I saw a phrase recently (not sure if it was here or Twitter or what) to the effect of “you might not do politics, but you really ought to pay attention and vote thoughtfully in every election, because politics is most certainly doing you”
geg6
@rikyrah:
I have no idea who is pushing this bullshit, but that’s exactly what it is. Bullshit. He was just here in Beaver County the other day and in Pittsburgh proper. He was in Erie and all over Northeastern PA. He was even in rural Franklin, Indiana and Montgomery Counties. He was just in Philly and the Lehigh Valley on Saturday. He promised to campaign in all 67 counties and he’s been doing that. In this last stretch, he’s concentrating more on the Philly and ‘Burgh regions, as he should. But whoever is giving you this information is lying to you.
Kathleen
@Geminid: Ironically, the new map for OH#1 favors Landsman. Cook rates OH#1 a tossup. Landsman and Chabot debate tonight downtown. Landsman is focusing on Chabot, the out of touch election denier.

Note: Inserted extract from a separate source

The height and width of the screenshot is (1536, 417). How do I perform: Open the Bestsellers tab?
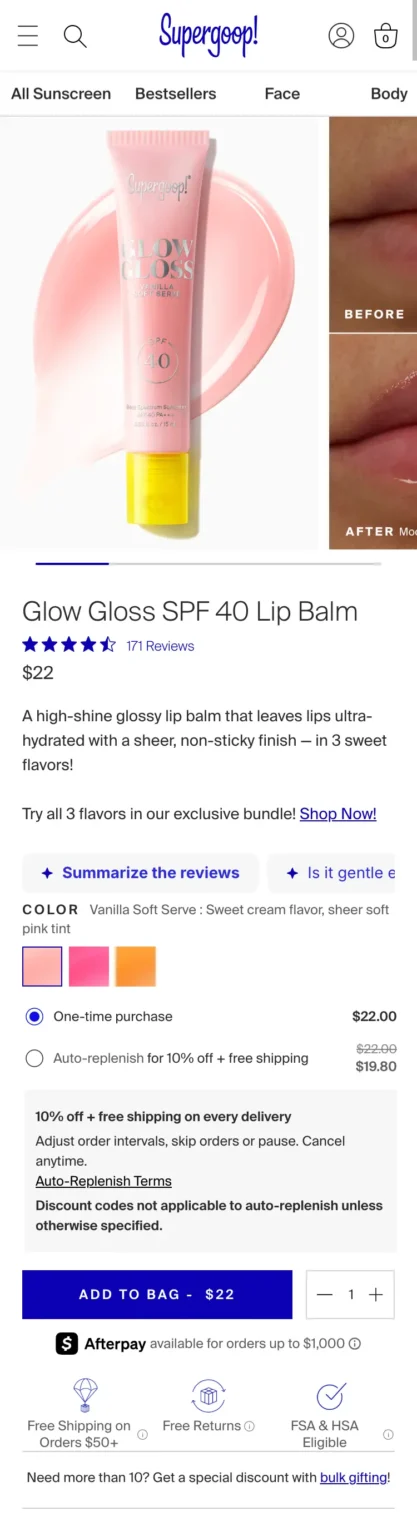coord(176,93)
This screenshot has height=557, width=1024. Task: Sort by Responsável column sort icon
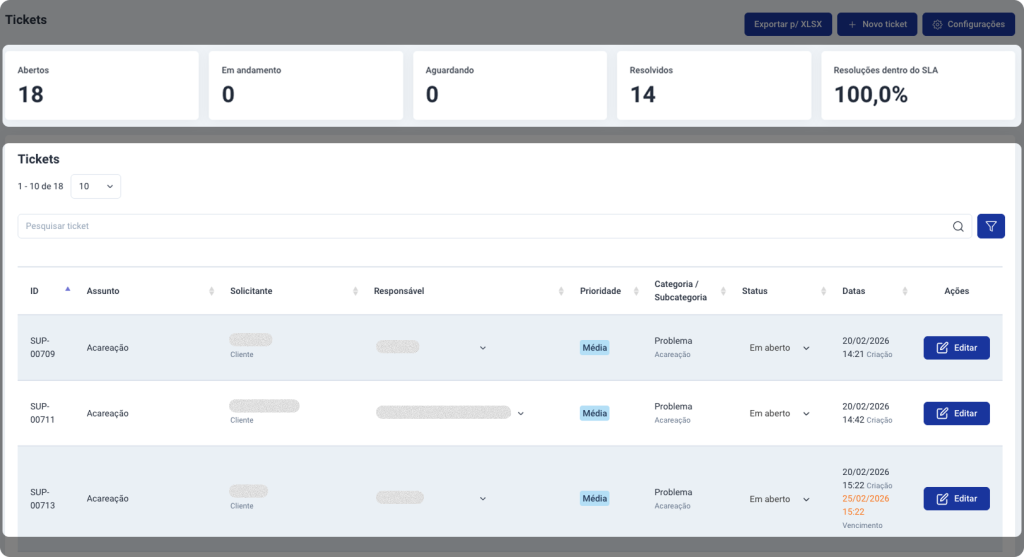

Here is link to excellent article which includes video of Landsman debunking Chabot’s lie that he voted to defund police:
https://www.wvxu.org/politics/2022-09-29/analysis-greg-landsman-gop-attack-ad
I would humbly request that Landsman be added to the list of Dem Congressional Candidates worthy of support. Thank you.
Here is some additional information from DCC Red to Blue Report
Suzanne
@Gin & Tonic: Yes, we are the same person….one comments from the tablet, one from the phone (where capitalization is far dicier a proposition).
Suzanne
@Geminid:
My interactions this weekend, as well as some others, lead me to agree with you. Like, IDGAF about his clothes, tattoos, whatever. He’s a standard left-of-center Democrat and that’s great. But I think his look/visual brand is more of his appeal than I initially realized. I think this is really gross in some ways, but it’s obviously important and if the party is smart, they’re paying attention.
InMyRoom
@Betty Cracker: If the child was male, the medication would be given. No questions asked.
Geminid
@Suzanne: I used to follow anti-Fetterman Twitter accounts in the months before the primary. Once the primary was over most of these people, like the late LynnV, said they would support Fetterman.
But it was fun for a while. The best zinger was when some wag said that Fetterman looked like the gas station attendant in a 70’s horror movie!
Paul in KY
@Baud: They must be willfully stupid or just fucking with you. Just say (which you probably have) Hillary would not have nominated the 3 asswipes Trump did. Her picks would not have overturned it.